The Dvojna vrata, or Porta Gemina, was named after its two semi-circular openings leading into the town, probably built in the late 2nd century or early 3rd century AD on the remains of an earlier town gate. The two openings are decorated with three pilasters with composite capitals. The relief wreath above connects the composition into a harmonious unit. The slats once used for lowering the lattices in order to close the gate are preserved. The Twin Gates also contain a plate inscribed with the name of Lucius Menacius Priscus, a town councilman and senator, who personally funded the construction of one of the town's water supply networks. The plate wasn't originally part of the monument; it was found next to it, and placed on its upper central part in the late 19th century.

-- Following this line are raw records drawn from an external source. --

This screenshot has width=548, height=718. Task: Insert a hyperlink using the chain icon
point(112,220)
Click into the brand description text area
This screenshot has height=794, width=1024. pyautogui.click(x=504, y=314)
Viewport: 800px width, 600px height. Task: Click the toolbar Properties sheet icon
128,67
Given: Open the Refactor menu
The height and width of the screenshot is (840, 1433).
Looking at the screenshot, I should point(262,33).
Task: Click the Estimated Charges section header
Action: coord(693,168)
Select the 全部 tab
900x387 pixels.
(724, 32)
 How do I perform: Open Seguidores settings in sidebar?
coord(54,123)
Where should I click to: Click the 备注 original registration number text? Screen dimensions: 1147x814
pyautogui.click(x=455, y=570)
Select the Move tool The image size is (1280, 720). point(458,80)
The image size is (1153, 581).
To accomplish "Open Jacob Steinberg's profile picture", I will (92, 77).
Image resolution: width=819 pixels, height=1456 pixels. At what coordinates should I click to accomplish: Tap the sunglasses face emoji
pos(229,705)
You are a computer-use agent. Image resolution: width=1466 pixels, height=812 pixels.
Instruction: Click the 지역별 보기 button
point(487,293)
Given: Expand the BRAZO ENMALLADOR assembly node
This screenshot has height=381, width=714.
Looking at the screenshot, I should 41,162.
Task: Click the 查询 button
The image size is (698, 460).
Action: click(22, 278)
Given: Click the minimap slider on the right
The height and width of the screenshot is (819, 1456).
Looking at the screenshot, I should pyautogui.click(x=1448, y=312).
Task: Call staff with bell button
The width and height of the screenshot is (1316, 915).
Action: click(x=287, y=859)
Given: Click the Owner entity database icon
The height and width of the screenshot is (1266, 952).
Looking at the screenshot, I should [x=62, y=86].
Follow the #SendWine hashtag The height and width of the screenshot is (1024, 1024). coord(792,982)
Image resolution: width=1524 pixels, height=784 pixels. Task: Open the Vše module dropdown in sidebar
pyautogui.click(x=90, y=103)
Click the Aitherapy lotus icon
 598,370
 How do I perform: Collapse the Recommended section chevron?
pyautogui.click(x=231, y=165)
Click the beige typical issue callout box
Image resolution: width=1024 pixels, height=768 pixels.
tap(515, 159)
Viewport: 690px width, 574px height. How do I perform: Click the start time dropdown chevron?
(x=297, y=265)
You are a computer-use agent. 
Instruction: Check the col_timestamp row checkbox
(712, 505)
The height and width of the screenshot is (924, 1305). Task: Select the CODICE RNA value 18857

Today, the gates – in front of which were discovered the remains of a partially reconstructed octagonal mausoleum dating to the 2nd or 3rd century AD – lead to the Archaeological Museum of Pula, to the Castle, and a small Roman theatre.

==Description==
The monument, dating to the late 2nd century or early 3rd century, is relatively well preserved.

The gateway stands opposite the modern citadel, which is built on the site of the ancient capitol. As mentioned, it consists of two arches, though there may have been originally three arched openings.

The double gateway, as its name imply, stands with three pilasters between and on each side of the two arches. The columns support an entablature with its frieze and cornice, but the architrave is wanting. The relief wreath of the cornice connects the whole into a harmonic whole.